### Exercise instructions
Reproduce all of the entries character for character, while leaving out any pictures they contain.
Top of Records
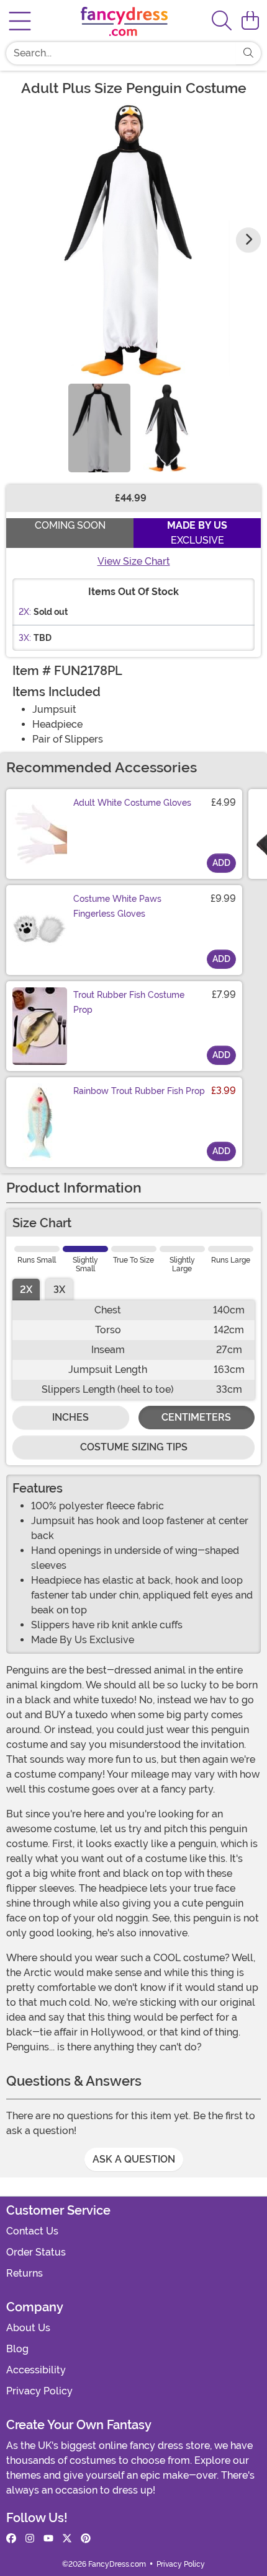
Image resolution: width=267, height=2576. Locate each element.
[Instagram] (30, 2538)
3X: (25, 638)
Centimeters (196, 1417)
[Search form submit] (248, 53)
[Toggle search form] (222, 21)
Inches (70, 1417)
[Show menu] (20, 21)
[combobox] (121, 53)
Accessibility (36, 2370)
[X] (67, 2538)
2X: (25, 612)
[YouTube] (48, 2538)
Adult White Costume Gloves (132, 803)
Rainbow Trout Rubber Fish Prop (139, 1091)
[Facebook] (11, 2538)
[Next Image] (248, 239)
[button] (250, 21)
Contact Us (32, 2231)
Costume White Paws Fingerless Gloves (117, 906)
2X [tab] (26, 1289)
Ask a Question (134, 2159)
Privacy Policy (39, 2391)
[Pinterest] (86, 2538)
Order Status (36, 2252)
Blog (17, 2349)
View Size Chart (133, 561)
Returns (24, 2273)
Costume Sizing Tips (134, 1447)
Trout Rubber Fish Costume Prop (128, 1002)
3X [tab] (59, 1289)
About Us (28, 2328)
Bottom of Records
### Exercise solution
Image resolution: width=267, height=2576. Locate each element.
[Instagram] (30, 2538)
3X: (25, 638)
Centimeters (196, 1417)
[Search form submit] (248, 53)
[Toggle search form] (222, 21)
Inches (70, 1417)
[Show menu] (20, 21)
[combobox] (121, 53)
Accessibility (36, 2370)
[X] (67, 2538)
2X: (25, 612)
[YouTube] (48, 2538)
Adult White Costume Gloves (132, 803)
Rainbow Trout Rubber Fish Prop (139, 1091)
[Facebook] (11, 2538)
[Next Image] (248, 239)
[button] (250, 21)
Contact Us (32, 2231)
Costume White Paws Fingerless Gloves (117, 906)
2X [tab] (26, 1289)
Ask a Question (134, 2159)
Privacy Policy (39, 2391)
[Pinterest] (86, 2538)
Order Status (36, 2252)
Blog (17, 2349)
View Size Chart (133, 561)
Returns (24, 2273)
Costume Sizing Tips (134, 1447)
Trout Rubber Fish Costume Prop (128, 1002)
3X [tab] (59, 1289)
About Us (28, 2328)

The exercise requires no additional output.